Put people with learning difficulties at the core of society
Published in The Observer (December 2nd, 2012)
Another day, another outbreak of hand-wringing over how to protect vulnerable people from abuse in so-called care homes. Yesterday, it was the government’s turn, saying regulation of residential institutions was inadequate and launching yet another consultation. A few days earlier, the official watchdog revealed risks of poor care were rising, with hundreds of homes not meeting required standards.
Since last year, when Panorama exposed the casual brutality meted out to people with learning difficulties, there have been calls for more reviews, more regulations, more resources. We have seen arguments over accountability, heard debates over private versus public provision. Yet many miss the central point: we should not be locking up people with learning difficulties in this outdated manner.

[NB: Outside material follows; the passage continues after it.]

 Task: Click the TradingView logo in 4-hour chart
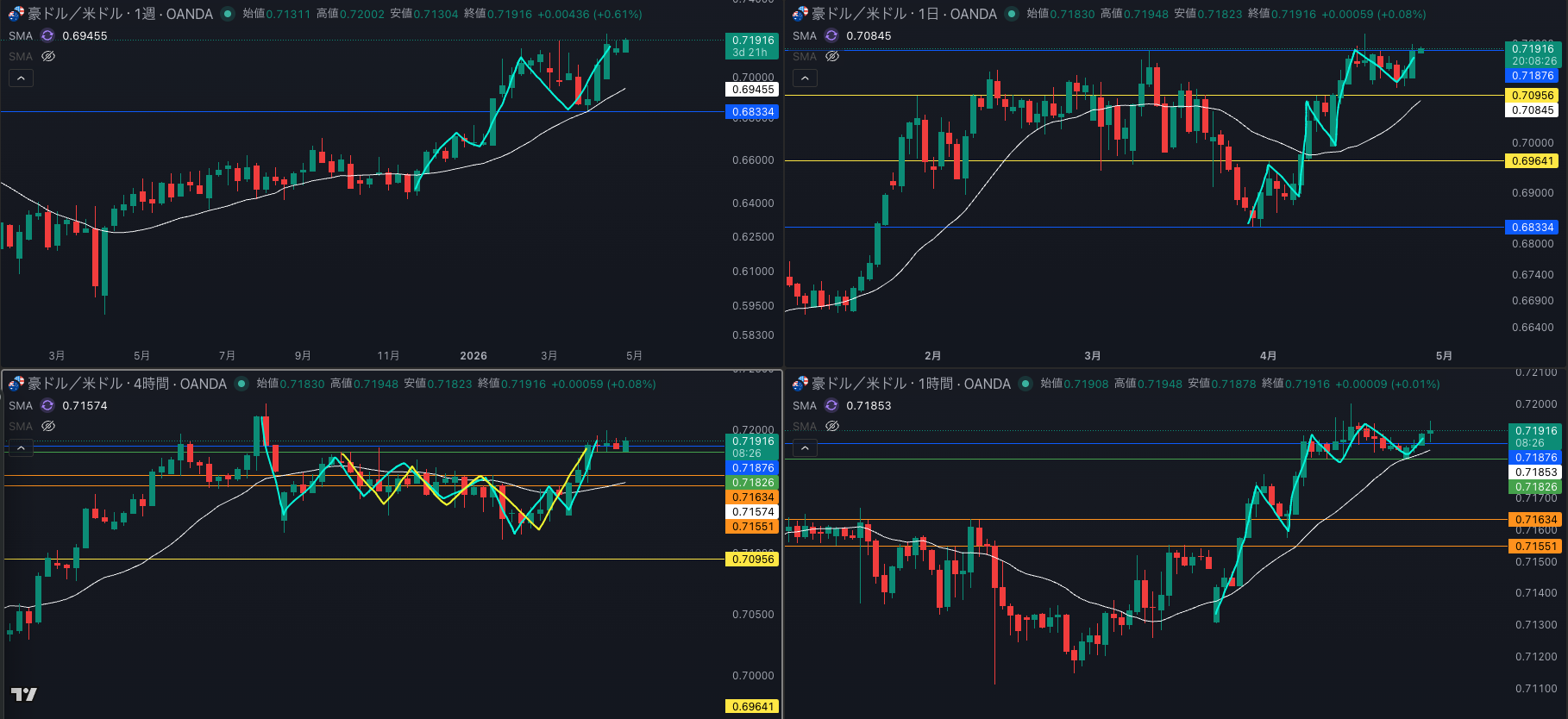point(23,694)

Little wonder Britain remains stuck in a state of apartheid when it comes to people with disabilities if we accept a system that confines tens of thousands of people to places that give them fewer rights then convicted prisoners. I recently heard of a man stuck in a so-called assessment centre for 17 years; this is longer than life sentences served for murder – and with no parole.
People capable of living independent lives with the right support are consigned to units where they are locked up at night, subject to surveillance and bound by petty rules over what they can drink, when they can watch television and whether they can have relatives visit them in their rooms. Even in some better institutions, well-meaning staff ban staples of modern life enjoyed by the rest of us such as social media, trashy magazines or the occasional burger.
Such practices are not just demeaning – they fail to add up economically. The average cost of those residents being bullied so horribly at Winterbourne View was £3,500 per person per week. These are not unusual fees; full-time residential care is extremely expensive. There are more than 6,000 homes registered for people with learning difficulties, the numbers rising all the time as incidence of disability rises and firms see the potential profits.
Panorama showed we have not moved on so far as we thought from the days of Bedlam. Nor was it an isolated case; 19 of the 51 former patients were subjected to safeguarding alerts in their new homes, including one at an NHS hospital. This victim is now in her fourth home in two years, her parents forced to endure an eight-hour round trip to see her.
We should stop paying huge sums to lock away people with learning difficulties. Far better to create a system of independent living that places people back in their communities, which is what they and their families fervently desire and where they are so much safer. Put three people together in a flat and there is half a million pounds to spend annually on a real home with support staff.
There are some fine examples emerging of people with even quite profound learning difficulties holding mortgages and managing their own budgets. Sadly, such is the myopia towards those with disabilities these are sometimes opposed by residents complaining of “paedos”. One social housing manager told me this problem was at its worst in middle-class areas.
The only way to change these antediluvian attitudes that bedevil Britain is by spending the billions spent caring for those with learning difficulties in a more humane manner. These people should be at the heart of our society, not hidden away as they are all too often at present.